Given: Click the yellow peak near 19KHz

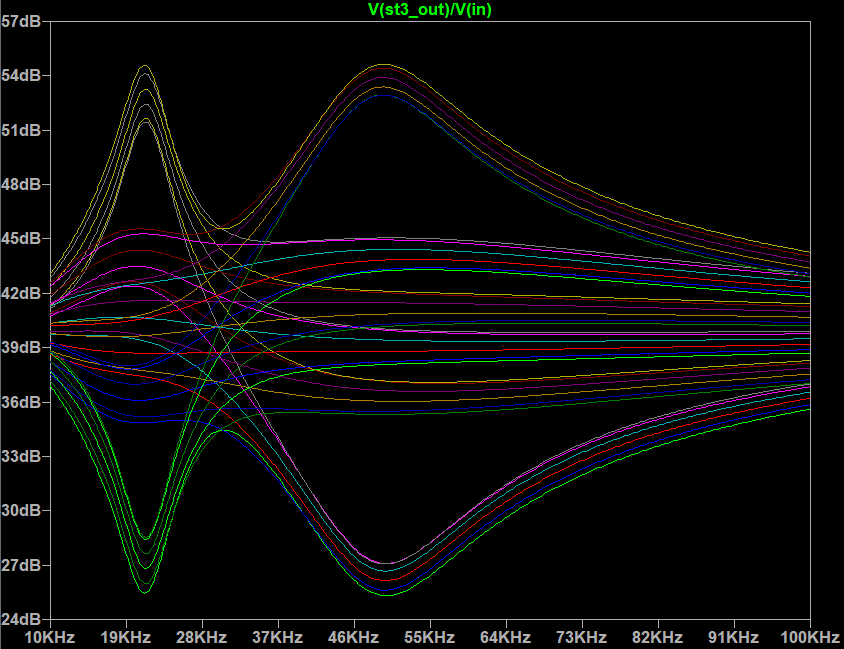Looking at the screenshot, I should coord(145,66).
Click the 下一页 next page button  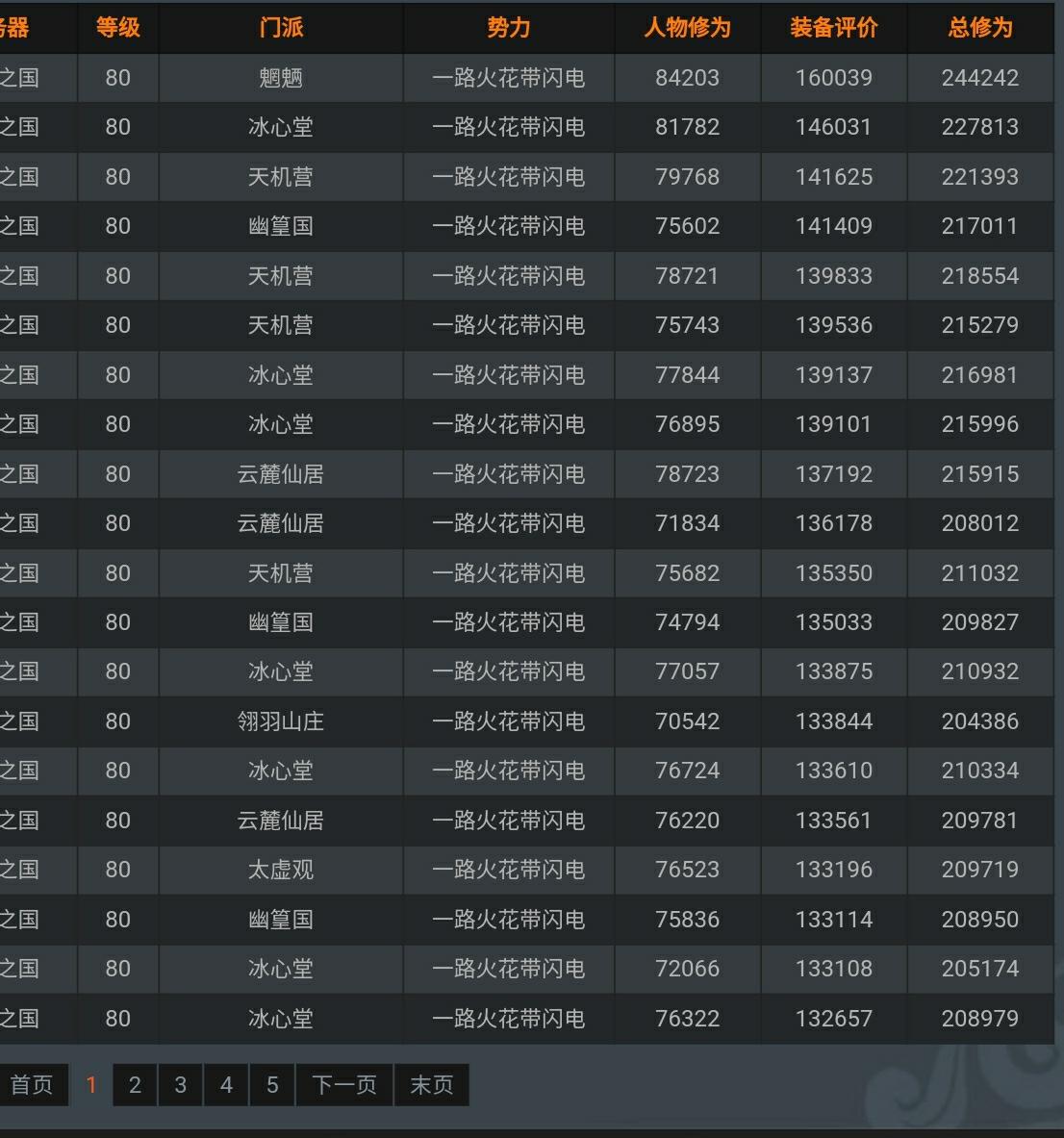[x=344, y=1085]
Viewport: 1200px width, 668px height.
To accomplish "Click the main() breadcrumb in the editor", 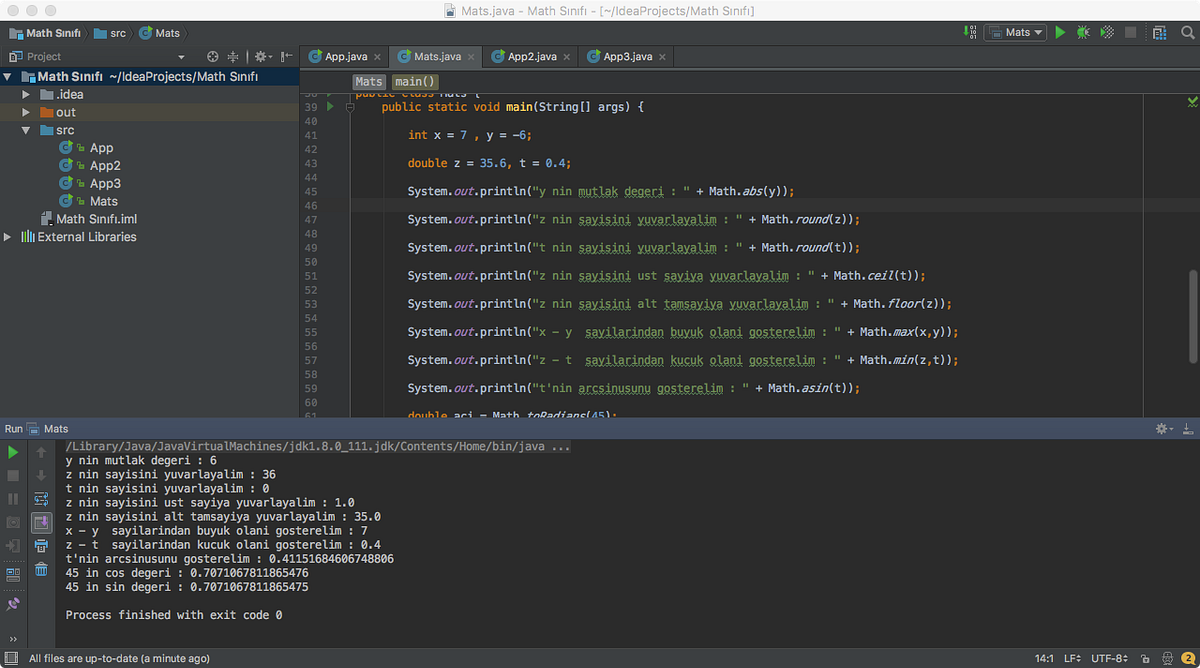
━━━━━━━━━━━━━━━━━━━━━━━━━━━━━━
Starting at the line that contains "Viewport: 1200px width, 668px height." and continuing through the last line of the items, write those lines out again with "editor" replaced by "code view" and nothing else changed. Leave the pictures out.

**Solution for this exercise:**
Viewport: 1200px width, 668px height.
To accomplish "Click the main() breadcrumb in the code view", 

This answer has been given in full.